CAW, CEP present merger plan but leave divisive issues open
Two major Canadian unions unveiled a formal plan to create the country's biggest private-sector union on Wednesday, but left open which political party they would support, who would lead the new organization and what it would be called.
The Canadian Auto Workers and Communications, Energy and Paperworkers want to join forces to form a 300,000-strong union that would span growing resource sectors such as Alberta's oil sands as well as central Canada's shrinking manufacturing economy.
The initiative is part of a strategy to shore up unions in the face of growing pressure on labor to make concessions, and a federal government increasingly willing to intervene in labor disputes, often to the benefit of management.

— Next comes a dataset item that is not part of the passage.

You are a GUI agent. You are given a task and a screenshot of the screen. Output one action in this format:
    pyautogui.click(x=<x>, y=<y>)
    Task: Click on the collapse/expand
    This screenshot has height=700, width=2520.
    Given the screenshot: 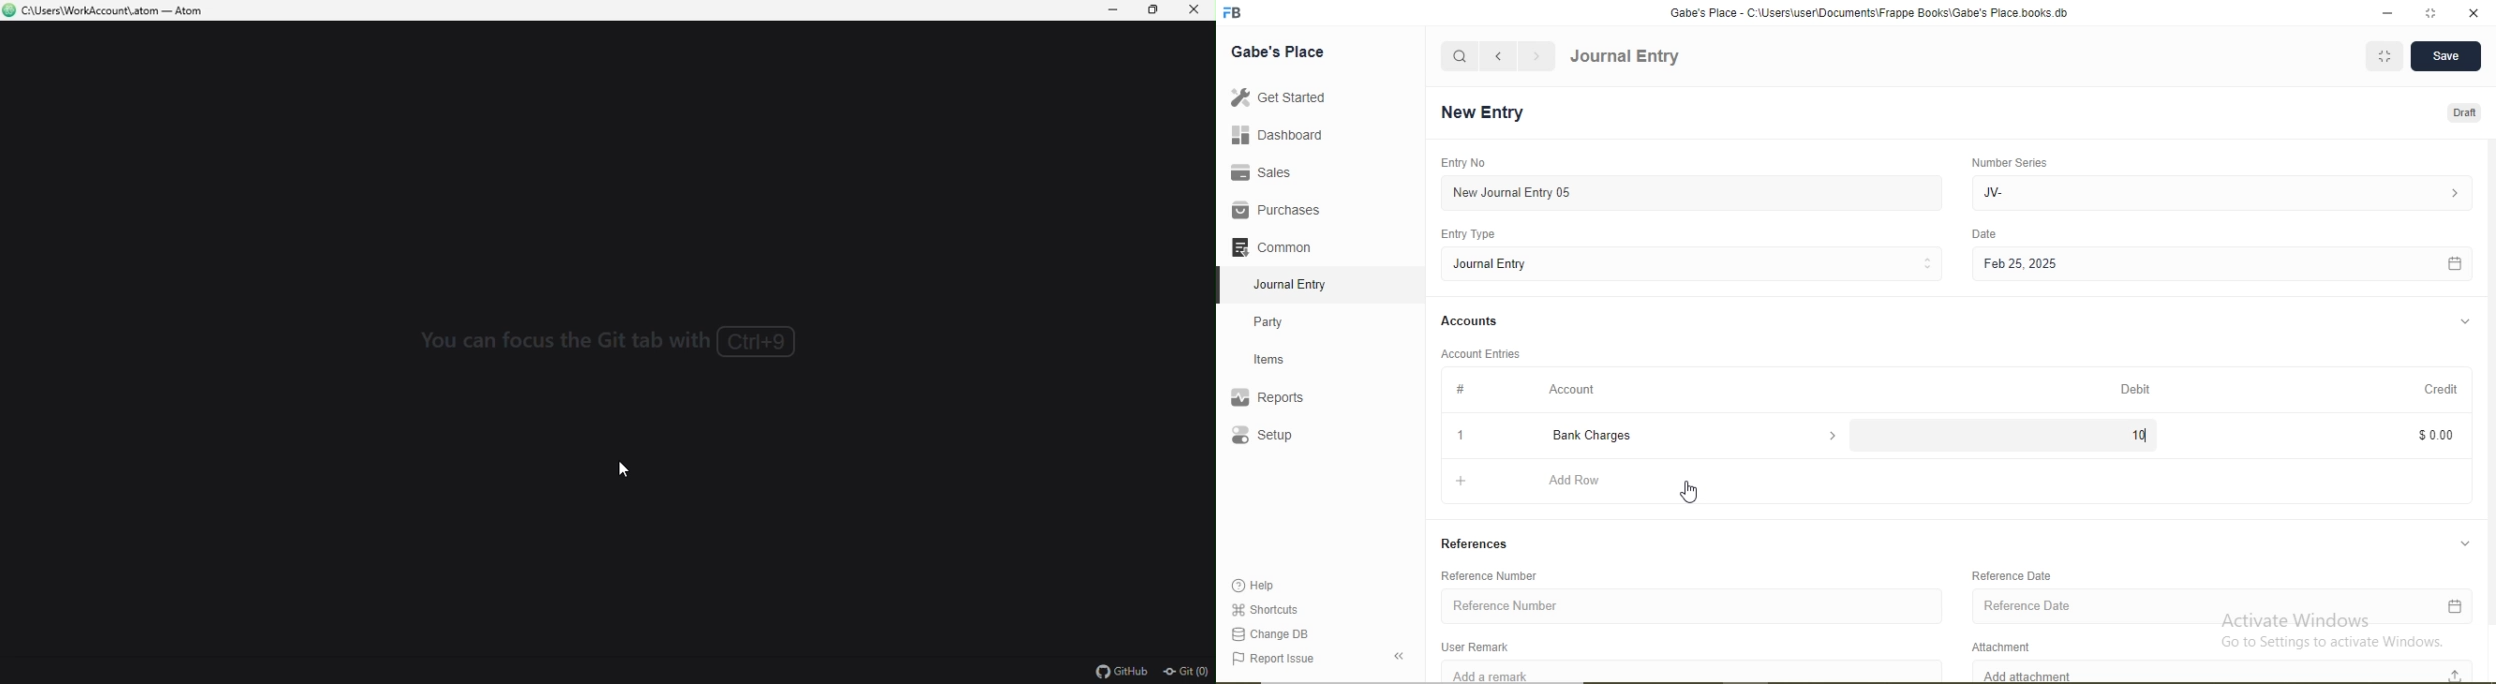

"Quite frankly, it will have the ability to fight," CEP President Dave Coles said as the two unions released the blueprint for their new organization, which members of both organizations will consider later this year.
The union would devote 10 percent of its revenue to organizing, up from 2 to 7 percent at CAW and 8 percent at CEP, pointing to a budget of about C$50 million over five years.
CAW and CEP will put the plan to delegates at their respective conventions in August and October. The blueprint cannot be amended, and a rejection by either membership could scuttle the scheme.
PARTY AFFILIATION PUT OFF
Canada has a relatively strong tradition of union membership and official statistics show that Canadian private-sector workers are more than twice as likely to belong to a union than their U.S. counterparts.
But union membership is falling as the manufacturing sector shrinks - CAW membership is down almost 30 percent in the last six years - and the Conservative federal government has stepped in several times to pass legislation that forces unionized workers back to work.
"If unions do not change, and quickly, we will steadily follow U.S. unions into continuing decline," the two unions said in a discussion paper earlier this year. "We must reverse the erosion of our membership, our power, and our prestige."
The unions' 45-page blueprint lays out a committee structure, a rough budget and priorities for the union - for example, looking for a way to represent contract workers, students and the unemployed.
The new organization won't decide on a leader or party affiliation - if any - until its first convention sometime in 2013. That means they will not resolve one of their biggest differences until after the merger.
CEP is formally affiliated with the left-leaning New Democratic Party, and in Quebec it supports the separatist Bloc Quebecois and Parti Quebecois. The CAW is more flexible, occasionally backing Liberal Party candidates.
Coles expects the new organization will opt to back the NDP outside Quebec.
"I am very confident that there will be a very positive outcome on the floor around the debate, of support for the NDP, at least outside of Quebec," he told Reuters in an interview.
CAW members will outnumber their CEP counterparts by well over 50,000 in the combined organization, but the NDP, which replaced the Liberals as the official opposition in 2011, may now be well-placed to woo unattached members.
"It's up to our members to decide," said Peter Kennedy, the CAW's co-chair on the joint committee that drafted the blueprint. "Whether or not we affiliate directly to a political party is a convention decision, and I think it's absolutely proper to leave that in the hands of the delegates."
Delegates will also select a president. Both Coles and CAW National President Ken Lewenza have been front and center through the merger process, and asked about succession on Wednesday, neither said whether they would run.
CAW, formed when Canadian locals split away from the United Auto Workers in 1985, now represents workers at dozens of companies across the country. Its members work at Air Canada Inc , Canadian Pacific Railway Ltd and Canadian National Railway Co as well as at the Canadian units of Detroit's Big Three automakers.
CEP, itself the product of a series of mergers, organizes in the energy industry, including Western Canada's expanding oil sands, as well as telecom giant Bell Canada among many other companies.